The Department of Agriculture normally closes for business on Inauguration Day. It’s the only federal agency with an office building on the National Mall, which, once upon a time, had been the site of an experimental farm. The building is now used as a staging post during the inaugural by the National Guard and Secret Service. Just before the inauguration a Trump representative called the U.S.D.A. and said he wanted the building to remain open, as he was sending 30-something new people in. Why the sudden rush? Why force the government to turn on the lights and staff the cafeteria and go to the rest of the trouble to animate a federal building on a day no one was working? Even getting people into the building would be difficult, with snipers on the roof and the Metro station closed. A member of the Obama transition team wondered how the newcomers could have been vetted so quickly by the Office of Presidential Personnel. Nine months later, Politico published an eye-popping account about these new appointees. Its reporter Jenny Hopkinson obtained the curricula vitae of the new Trump people.

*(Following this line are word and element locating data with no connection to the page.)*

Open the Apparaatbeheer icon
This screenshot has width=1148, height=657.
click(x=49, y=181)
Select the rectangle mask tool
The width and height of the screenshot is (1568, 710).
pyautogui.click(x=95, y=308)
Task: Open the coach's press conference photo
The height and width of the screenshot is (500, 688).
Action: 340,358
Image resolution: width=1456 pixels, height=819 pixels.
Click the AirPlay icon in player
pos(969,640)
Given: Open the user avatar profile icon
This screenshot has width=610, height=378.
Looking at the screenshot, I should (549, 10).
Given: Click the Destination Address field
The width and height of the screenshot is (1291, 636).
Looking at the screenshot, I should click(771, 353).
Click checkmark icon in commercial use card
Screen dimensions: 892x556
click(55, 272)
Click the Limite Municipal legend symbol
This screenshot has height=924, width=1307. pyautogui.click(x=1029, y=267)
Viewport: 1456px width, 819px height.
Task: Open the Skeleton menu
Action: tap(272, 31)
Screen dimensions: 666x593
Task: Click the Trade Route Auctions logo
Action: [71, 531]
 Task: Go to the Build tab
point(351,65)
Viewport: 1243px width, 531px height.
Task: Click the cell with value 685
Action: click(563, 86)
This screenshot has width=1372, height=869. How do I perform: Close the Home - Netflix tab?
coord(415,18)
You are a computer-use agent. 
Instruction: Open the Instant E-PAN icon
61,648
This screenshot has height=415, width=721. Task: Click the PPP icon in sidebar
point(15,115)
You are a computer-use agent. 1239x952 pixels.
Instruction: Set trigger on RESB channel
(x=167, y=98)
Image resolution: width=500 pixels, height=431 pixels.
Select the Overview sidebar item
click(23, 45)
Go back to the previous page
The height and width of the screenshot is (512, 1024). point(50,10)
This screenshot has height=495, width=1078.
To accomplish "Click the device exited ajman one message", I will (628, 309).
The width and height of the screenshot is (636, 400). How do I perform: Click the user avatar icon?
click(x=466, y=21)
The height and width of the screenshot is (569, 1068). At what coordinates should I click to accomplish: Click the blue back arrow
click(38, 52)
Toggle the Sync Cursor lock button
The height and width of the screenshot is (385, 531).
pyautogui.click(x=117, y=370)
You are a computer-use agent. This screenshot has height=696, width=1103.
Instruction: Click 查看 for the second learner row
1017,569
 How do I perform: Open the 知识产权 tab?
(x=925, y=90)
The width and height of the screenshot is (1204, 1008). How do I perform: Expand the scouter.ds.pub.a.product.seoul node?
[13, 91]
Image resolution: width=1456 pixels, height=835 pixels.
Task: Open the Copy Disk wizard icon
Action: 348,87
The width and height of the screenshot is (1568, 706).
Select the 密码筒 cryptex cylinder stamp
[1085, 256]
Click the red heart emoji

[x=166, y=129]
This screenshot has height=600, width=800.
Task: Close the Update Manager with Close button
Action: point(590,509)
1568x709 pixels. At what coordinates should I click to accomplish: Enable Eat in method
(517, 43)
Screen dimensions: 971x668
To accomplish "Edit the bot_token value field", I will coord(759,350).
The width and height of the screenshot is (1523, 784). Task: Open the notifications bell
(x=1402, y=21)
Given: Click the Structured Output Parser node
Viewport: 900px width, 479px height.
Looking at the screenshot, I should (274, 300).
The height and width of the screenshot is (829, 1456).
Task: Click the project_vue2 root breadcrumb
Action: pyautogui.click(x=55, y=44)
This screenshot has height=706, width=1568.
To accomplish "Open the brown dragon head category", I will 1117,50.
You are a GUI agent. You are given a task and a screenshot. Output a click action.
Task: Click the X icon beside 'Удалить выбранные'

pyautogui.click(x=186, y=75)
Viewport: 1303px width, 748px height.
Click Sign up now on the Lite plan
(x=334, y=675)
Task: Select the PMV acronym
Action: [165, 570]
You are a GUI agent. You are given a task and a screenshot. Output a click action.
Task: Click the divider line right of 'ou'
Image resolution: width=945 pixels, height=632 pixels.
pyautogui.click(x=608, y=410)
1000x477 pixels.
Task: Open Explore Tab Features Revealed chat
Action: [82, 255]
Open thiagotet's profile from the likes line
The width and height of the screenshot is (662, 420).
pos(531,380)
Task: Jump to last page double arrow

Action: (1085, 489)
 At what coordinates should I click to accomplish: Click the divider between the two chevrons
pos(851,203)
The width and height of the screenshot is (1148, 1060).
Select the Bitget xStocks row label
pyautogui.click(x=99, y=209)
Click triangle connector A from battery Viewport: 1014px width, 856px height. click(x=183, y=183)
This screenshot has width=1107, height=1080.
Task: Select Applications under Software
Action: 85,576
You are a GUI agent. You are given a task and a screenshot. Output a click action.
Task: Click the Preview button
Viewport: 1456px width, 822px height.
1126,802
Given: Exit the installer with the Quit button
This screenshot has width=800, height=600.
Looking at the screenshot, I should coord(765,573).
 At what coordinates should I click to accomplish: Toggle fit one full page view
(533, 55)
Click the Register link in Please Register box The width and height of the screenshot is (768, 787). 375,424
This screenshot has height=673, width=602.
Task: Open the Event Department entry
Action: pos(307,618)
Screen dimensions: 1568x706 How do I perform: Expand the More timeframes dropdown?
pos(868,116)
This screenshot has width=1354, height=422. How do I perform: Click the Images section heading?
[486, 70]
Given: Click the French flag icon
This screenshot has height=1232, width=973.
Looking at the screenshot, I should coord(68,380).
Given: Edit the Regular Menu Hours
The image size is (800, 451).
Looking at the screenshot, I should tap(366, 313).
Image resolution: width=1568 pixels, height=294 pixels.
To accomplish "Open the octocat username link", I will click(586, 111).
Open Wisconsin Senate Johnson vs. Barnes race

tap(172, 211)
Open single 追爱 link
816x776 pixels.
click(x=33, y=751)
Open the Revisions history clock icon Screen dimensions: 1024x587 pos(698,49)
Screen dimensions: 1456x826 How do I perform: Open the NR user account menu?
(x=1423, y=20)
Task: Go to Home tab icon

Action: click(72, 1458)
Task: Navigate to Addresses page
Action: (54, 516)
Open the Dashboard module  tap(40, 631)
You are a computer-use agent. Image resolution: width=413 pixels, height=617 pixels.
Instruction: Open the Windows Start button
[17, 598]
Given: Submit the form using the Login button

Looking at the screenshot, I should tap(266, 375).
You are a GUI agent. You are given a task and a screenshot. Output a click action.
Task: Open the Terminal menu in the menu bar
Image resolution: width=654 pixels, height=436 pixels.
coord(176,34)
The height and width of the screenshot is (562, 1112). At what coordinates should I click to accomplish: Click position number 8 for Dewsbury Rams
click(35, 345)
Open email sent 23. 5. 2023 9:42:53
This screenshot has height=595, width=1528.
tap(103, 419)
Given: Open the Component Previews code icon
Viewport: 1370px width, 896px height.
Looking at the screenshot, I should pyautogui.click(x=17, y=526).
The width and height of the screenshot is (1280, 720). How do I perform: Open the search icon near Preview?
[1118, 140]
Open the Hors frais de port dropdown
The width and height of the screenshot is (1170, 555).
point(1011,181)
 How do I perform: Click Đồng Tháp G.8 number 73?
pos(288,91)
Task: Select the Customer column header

Into U.S.D.A. jobs, some of which paid nearly $80,000 a year, the Trump team had inserted a long-haul truck driver, a clerk at AT&T, a gas-company meter reader, a country-club cabana attendant, a Republican National Committee intern, and the owner of a scented-candle company, with skills like “pleasant demeanor” listed on their résumés. “In many cases [the new appointees] demonstrated little to no experience with federal policy, let alone deep roots in agriculture,” wrote Hopkinson. “Some of those appointees appear to lack the credentials, such as a college degree, required to qualify for higher government salaries.”
What these people had in common, she pointed out, was loyalty to Donald Trump.